Yesterday, I learned via Facebook of a friend from college dieing of brain cancer.
This whole Facebook phenomenon has an interesting twist when someone dies. This is the second time that one of my Facebook friends has died, and their Wall turns into a virtual memorial, with people posting memories, sympathies to the family, and pictures.
I haven’t talked to David since college, but we reconnected on Facebook a few years ago. He came to the Reno area regularly for Burning Man, and it would have been fun to see him on one of those trips. He had two young daughters, and it just breaks my heart thinking of his little family carrying on without him, and also thinking about all he will miss as a father to those girls. Thanks to Facebook, though, we had at least reconnected virtually, I was aware of his illness, and I was also informed of his passing in a very timely manner. If this would have happened 10 years ago, I likely wouldn’t have found out about his passing at all.

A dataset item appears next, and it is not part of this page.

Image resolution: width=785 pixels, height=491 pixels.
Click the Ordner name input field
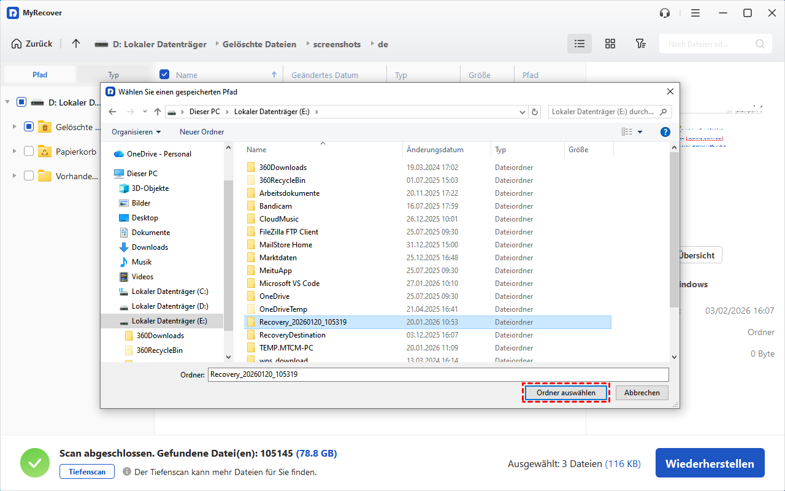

The other Facebook friend who died was someone I knew all through elementary school to high school. From what I could gather on the Wall posts, she committed suicide. Periodically, like on her birthday or the anniversary of her death, I’ll see notes that her Mom writes to her, or notes that friends write.
I wonder what Facebook’s policy is for people who have died. So far, it appears they leave the account intact, and it seems to be a high tech way for people to mourn the lost.
It definitely makes me think about my own mortality when people my age die. Especially David, who I remember as a vibrant, funny and fun loving guy. Let this serve as a reminder to live each life in the fullest.
Rest in peace, Dave.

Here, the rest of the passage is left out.